Do both mirror and extended desktop modes work on all five kits?
Four of the five kits support both mirror mode (the display shows the same content as the source screen) and extended mode (the display acts as an independent second screen). The Lulaven iShare Pro 2026 supports mirror mode only. For presentation use and content streaming, mirror mode covers everything. For dual-screen productivity setups where you want different windows on each display, extended mode is essential - and in that case the iShare Pro 2026 does not fit the requirement.
Can I charge my laptop while using a wireless HDMI transmitter?
Pass-through charging is standard across all five kits here, though wattage determines whether the laptop actually stays charged under load. The llano S9 Pro, UGREEN CM737, and VENTION Type-C 60W all support 60W PD pass-through, which sustains most laptops under normal load. The Lemorele P300 is rated at 45W, which covers phones and tablets confidently but may leave a power-hungry laptop drawing net negative on its battery during extended high-CPU sessions. The Lulaven iShare Pro 2026 includes pass-through charging but does not publish its wattage rating.

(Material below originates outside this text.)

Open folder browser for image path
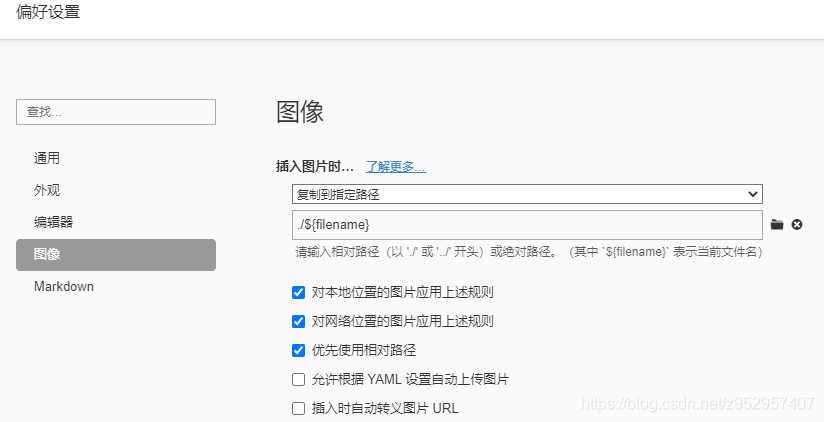 (777, 225)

What happens to signal quality when I walk through a wall?
Interior walls reduce wireless HDMI signal strength, and the impact depends on wall construction. Drywall over wood framing causes minimal degradation - I tested each kit through a standard interior drywall partition and saw no quality loss at 10m. Concrete and brick reduce effective range significantly, cutting usable distance to as little as 10-15 percent of the open-air rating for solid masonry walls. The dual-band kits - llano S9 Pro, Lemorele P300, and VENTION - can use 2.4GHz when 5GHz struggles through dense materials, which adds some resilience. For inter-room use through heavy construction, a wired HDMI cable or optical HDMI extender is the more reliable solution.
Can multiple transmitters share one receiver for group presentations?

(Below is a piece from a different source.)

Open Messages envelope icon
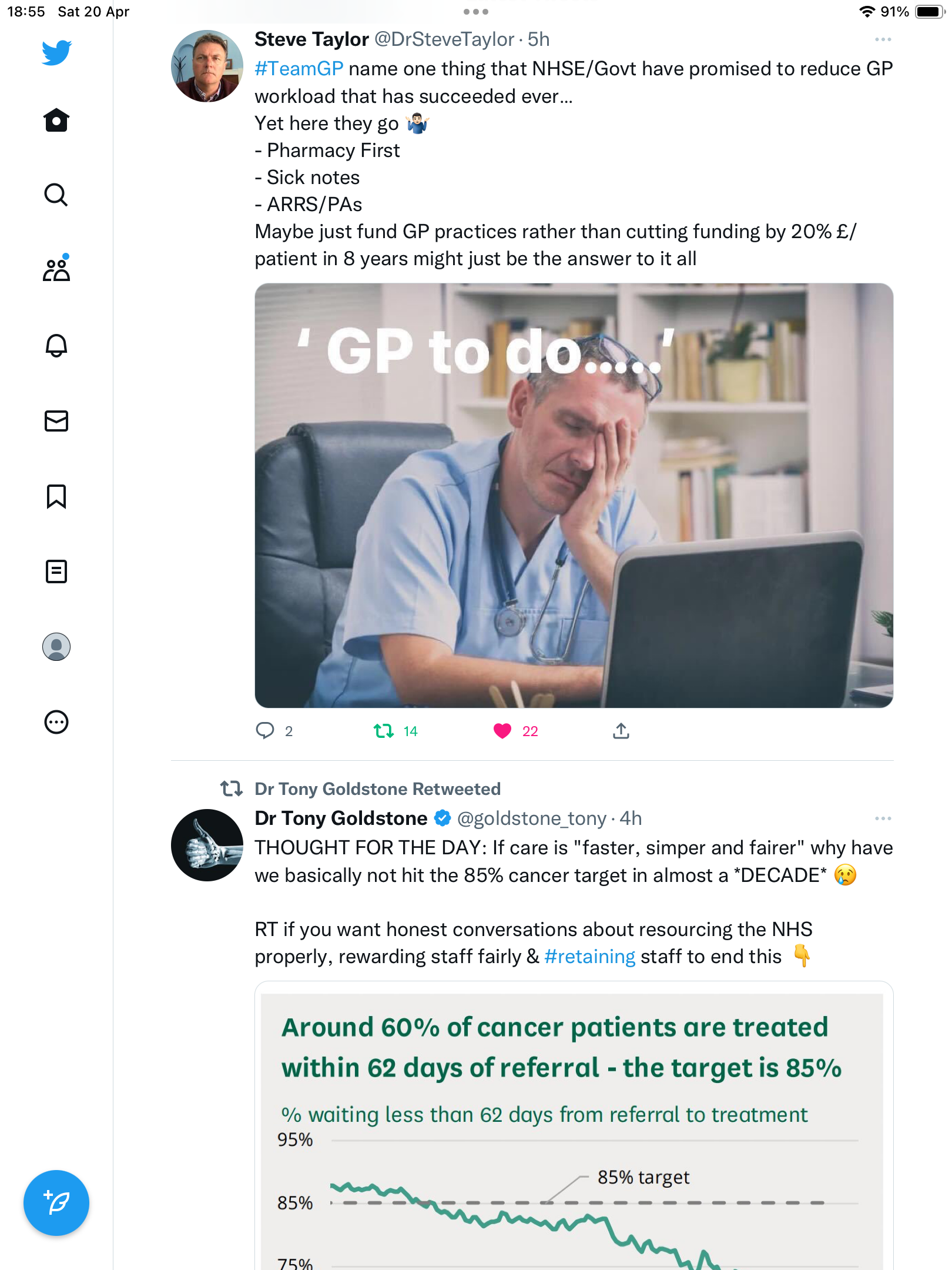Image resolution: width=952 pixels, height=1270 pixels. [56, 421]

The Lemorele P300 supports up to 8 transmitters pairing with a single receiver, with presenters switching the active source through a button press on their transmitter unit. The VENTION kit allows up to 8 transmitter-receiver pairs to operate simultaneously in the same space without interference, though this refers to independent pairs rather than sharing a single receiver. The llano S9 Pro, UGREEN CM737, and Lulaven iShare Pro 2026 operate in standard one-transmitter-to-one-receiver configurations only. For boardrooms or classrooms where multiple presenters rotate, the Lemorele P300's 8:1 configuration is the practical answer in this roundup.
Choosing the Right USB-C Wireless HDMI Kit
The llano S9 Pro covers the widest ground in one purchase - 100m range, 2.4G+5.8G dual-band, 60W PD, and a 24-month warranty. When range is not the priority and the use case is a fixed desk or small office, the UGREEN CM737 brings the same 60W pass-through and a cleaner 5GHz-only connection backed by one of the more established brands in the USB accessories market.
Conference rooms with rotating presenters belong to the Lemorele P300 - 8:1 transmitter support, documented 30ms latency, and streaming service compatibility at the hardware level make it the most purpose-built meeting room kit in the group. For hotel rooms, travel, and Apple device users who need HDCP-compliant Netflix streaming without a home network, the Lulaven iShare Pro 2026 fits that specific workflow cleanly.
And for professionals running long display sessions where keeping a laptop charged matters as much as the wireless link itself, the VENTION Type-C 60W handles both jobs without compromise. Get the right kit for the right room, and cables stop being part of the presentation.